In a discovery rivaling what Geraldo Rivera found in Al Capone’s secret vault, an eagle-eyed teenager recently found that the re-creation of Capone’s cell at the Eastern State Penitentiary Museum was decorated with a radio that shouldn’t have existed yet.

Philadelphia’s ominous Eastern State Penitentiary has been closed since 1971, and now operates as a museum and event space. Among the displays at the museum is a re-creation of the cell that housed Platonic gangster Al Capone. Capone spent hard time in the prison in 1929 and 1930, serving in comparative luxury thanks to his mob connections. His cell was located in a part of the prison jokingly referred to as “Park Avenue,” and his room was no different than many of the other vaulted cement chambers in the prison, but Capone’s was outfitted with a sumptuous desk, oriental rugs, and even a cabinet radio.

Today, the scene has been remade using period furniture, but as 13-year-old Joey Warchal recently discovered, not all of it was of a kosher vintage.
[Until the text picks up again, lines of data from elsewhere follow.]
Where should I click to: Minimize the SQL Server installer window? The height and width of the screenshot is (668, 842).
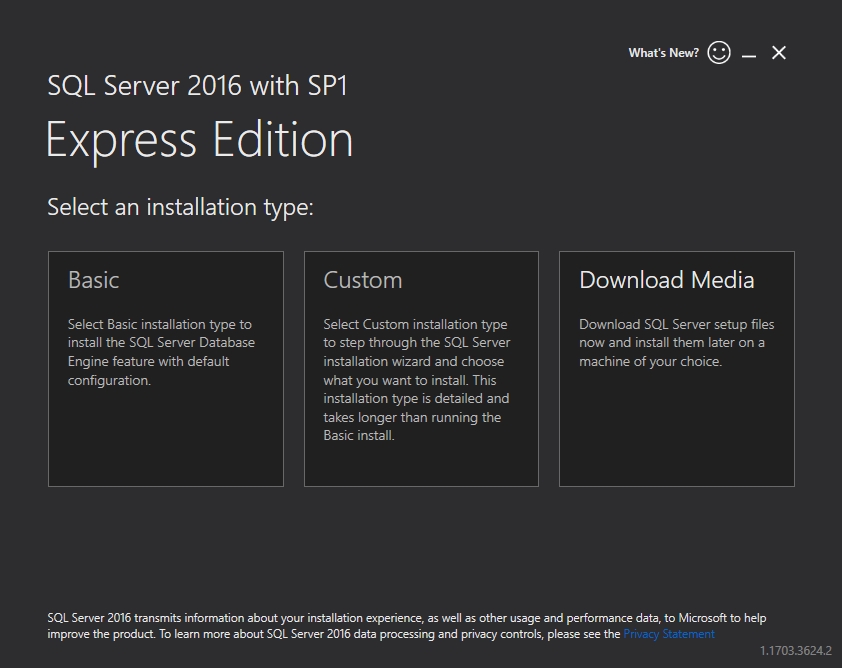(x=749, y=54)
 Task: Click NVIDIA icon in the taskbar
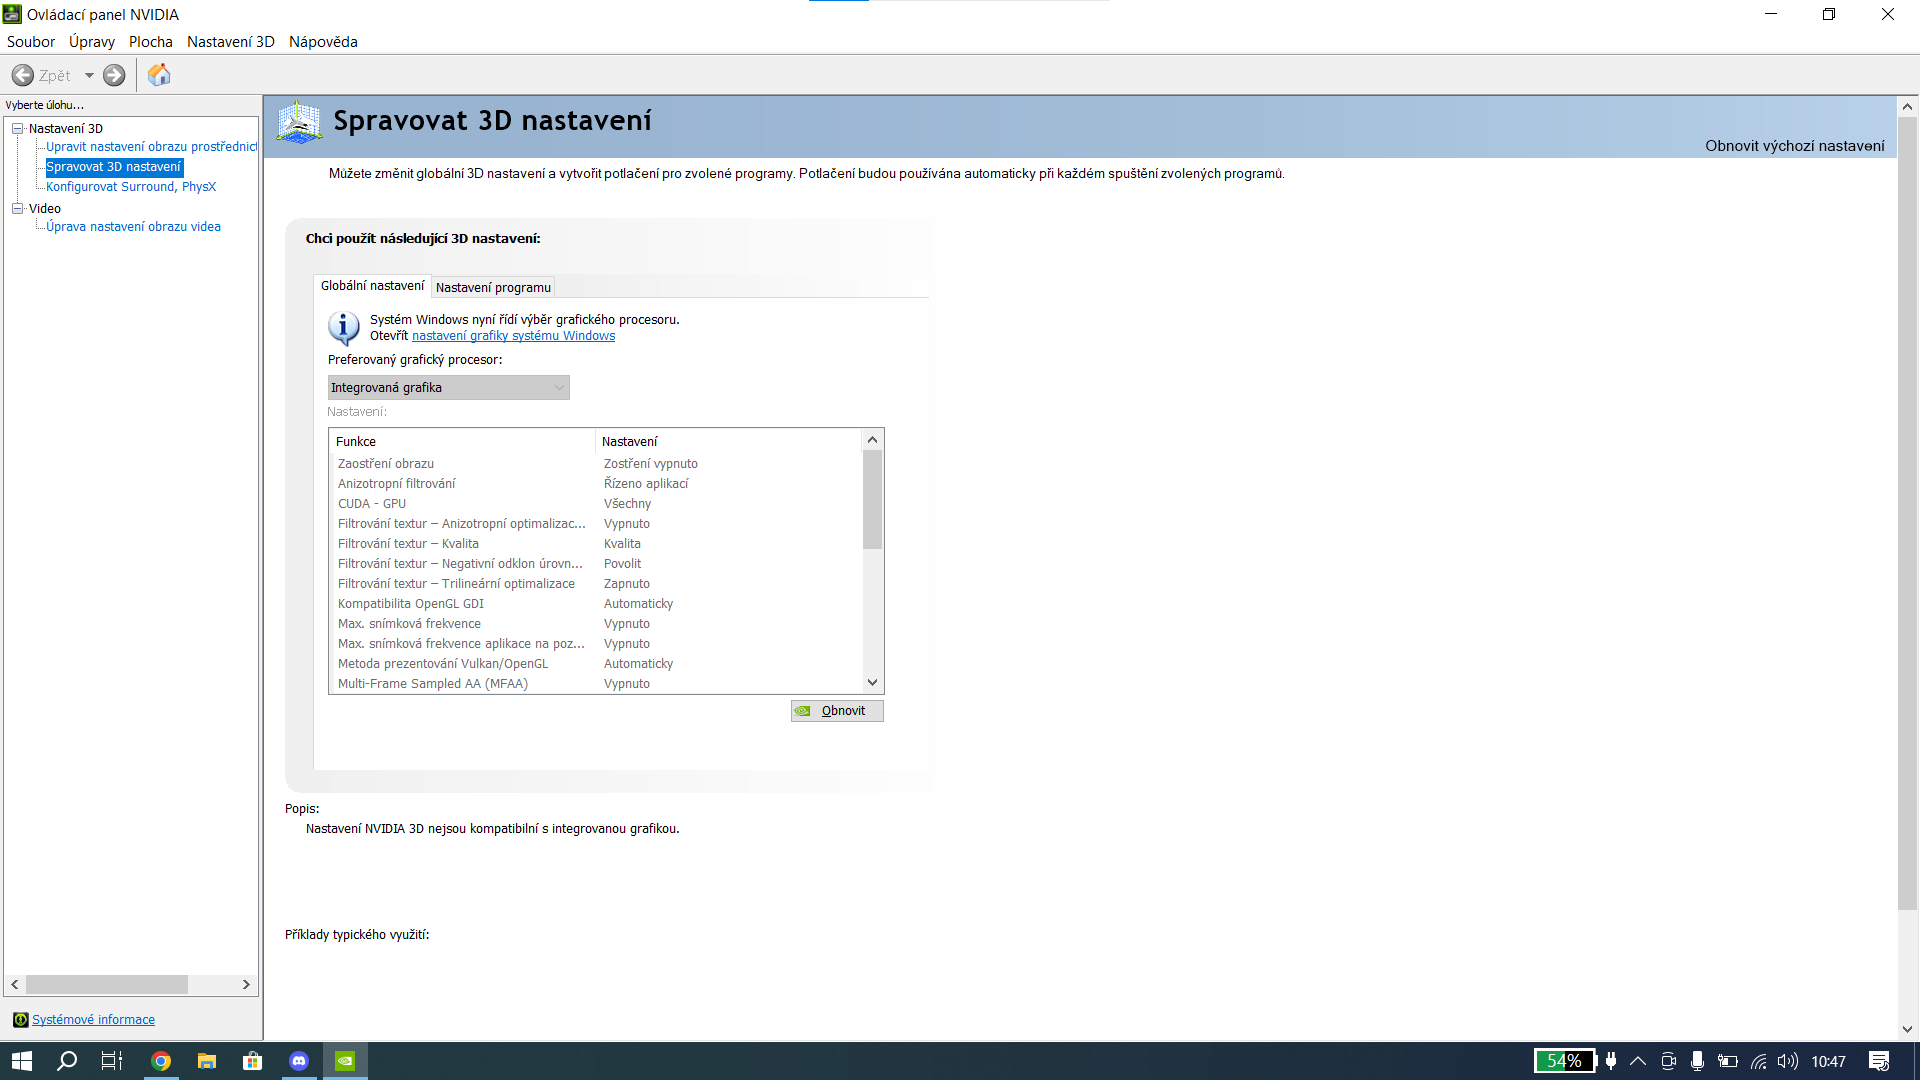345,1061
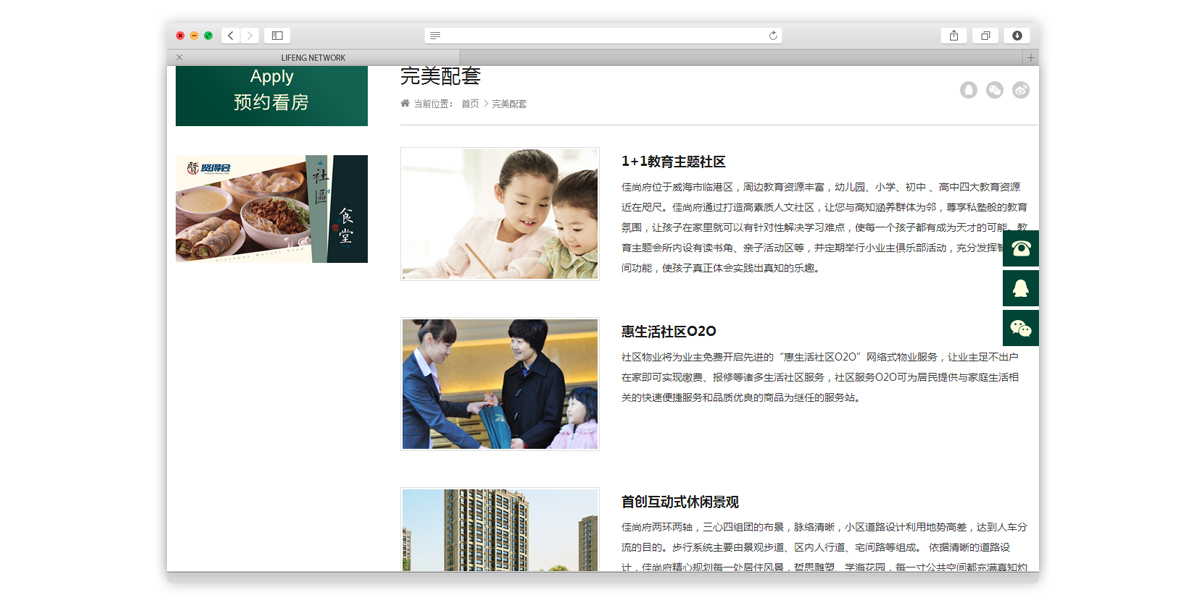This screenshot has width=1190, height=606.
Task: Share via the gray QQ circle icon
Action: (x=968, y=90)
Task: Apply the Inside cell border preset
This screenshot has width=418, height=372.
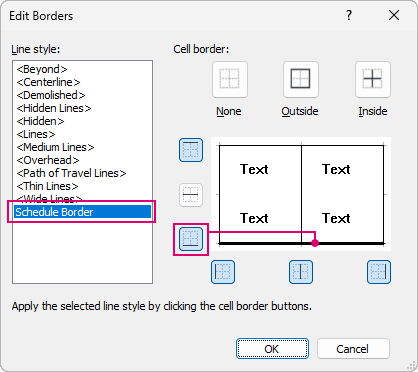Action: pos(373,79)
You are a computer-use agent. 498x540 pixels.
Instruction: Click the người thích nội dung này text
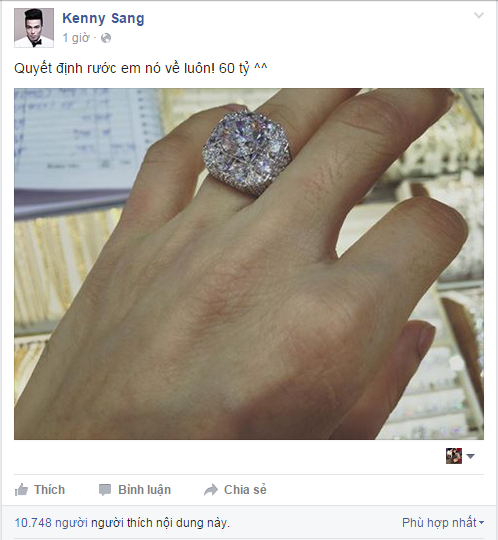click(x=160, y=523)
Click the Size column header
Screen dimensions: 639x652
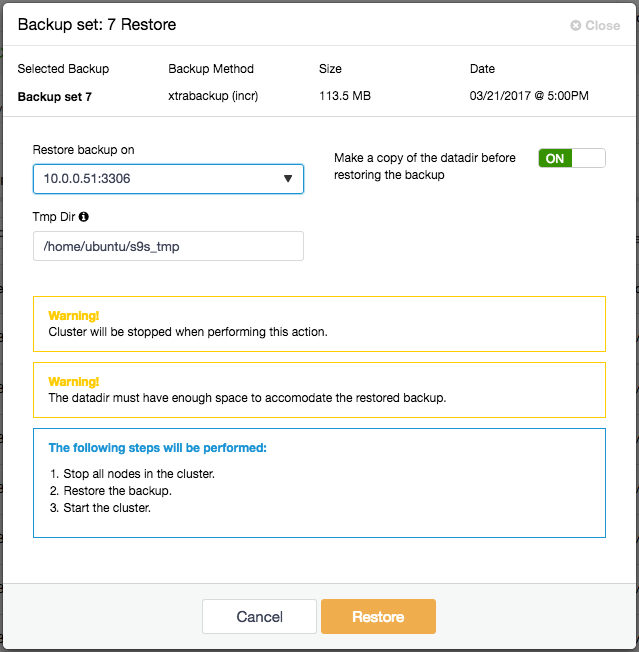tap(330, 69)
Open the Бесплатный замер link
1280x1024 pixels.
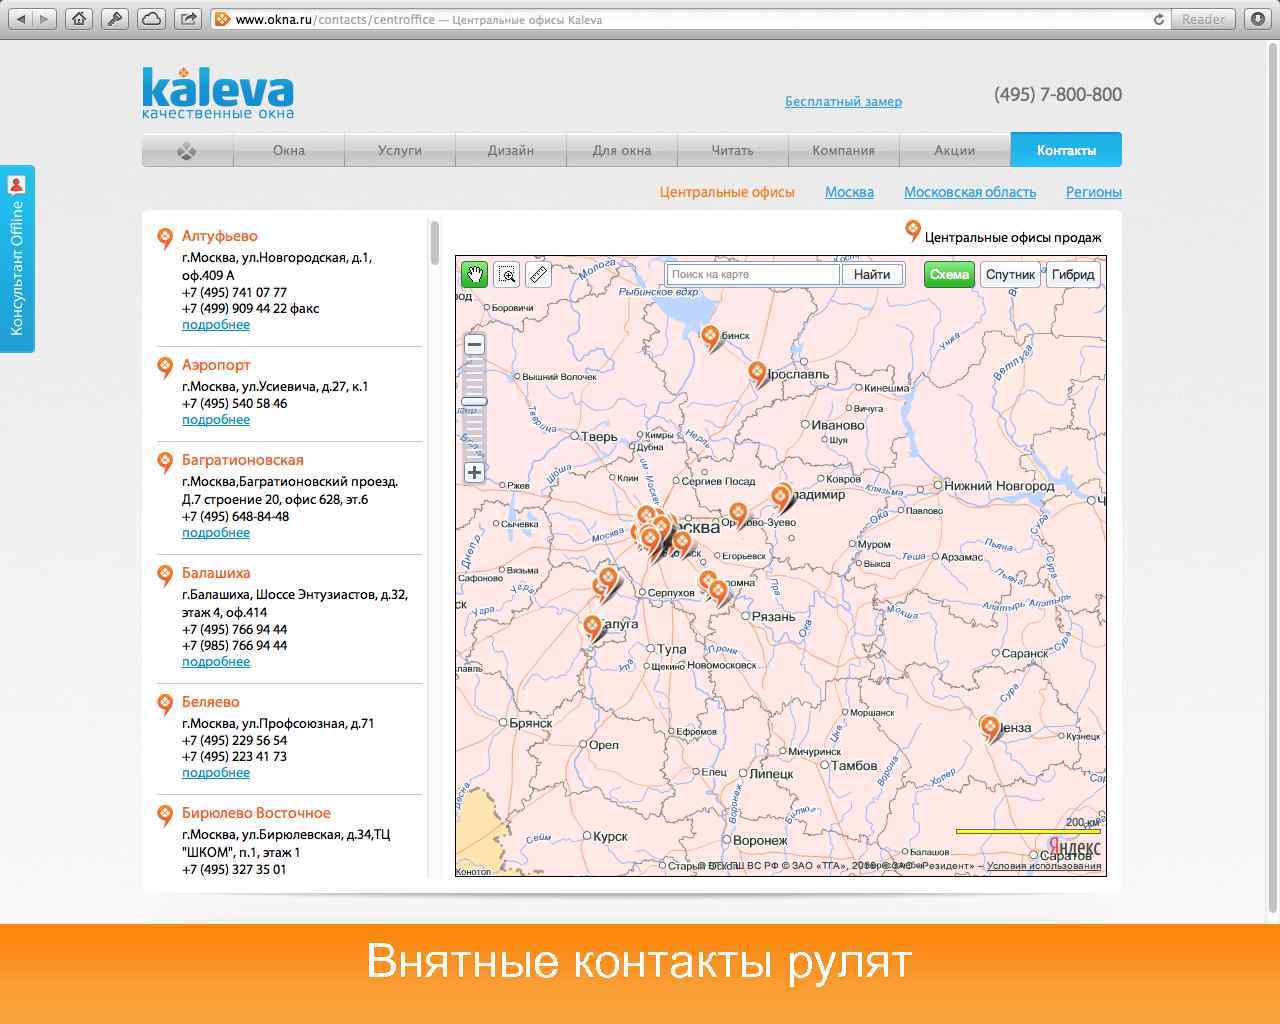pos(844,101)
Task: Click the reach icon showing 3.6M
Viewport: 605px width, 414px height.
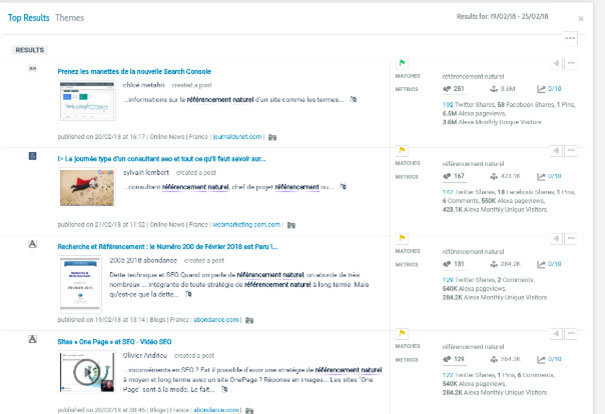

As reported by the Associated Press, during his recent tour of the prison, Warchal, already an antiques aficionado at a young age, noticed that the radio in Capone’s cell, a Philco A-361, was not actually released until 1942, more than a decade after Capone would have spent time in the cell. Whoops!

For their part, the Eastern State Penitentiary took the mistake in stride and took up Warchal on his offer to help them locate a period-appropriate radio, which he has already done. The prison museum will receive the new, 1929-era radio in a small ceremony on June 7th. Hopefully now, Capone’s cell will be untouchable.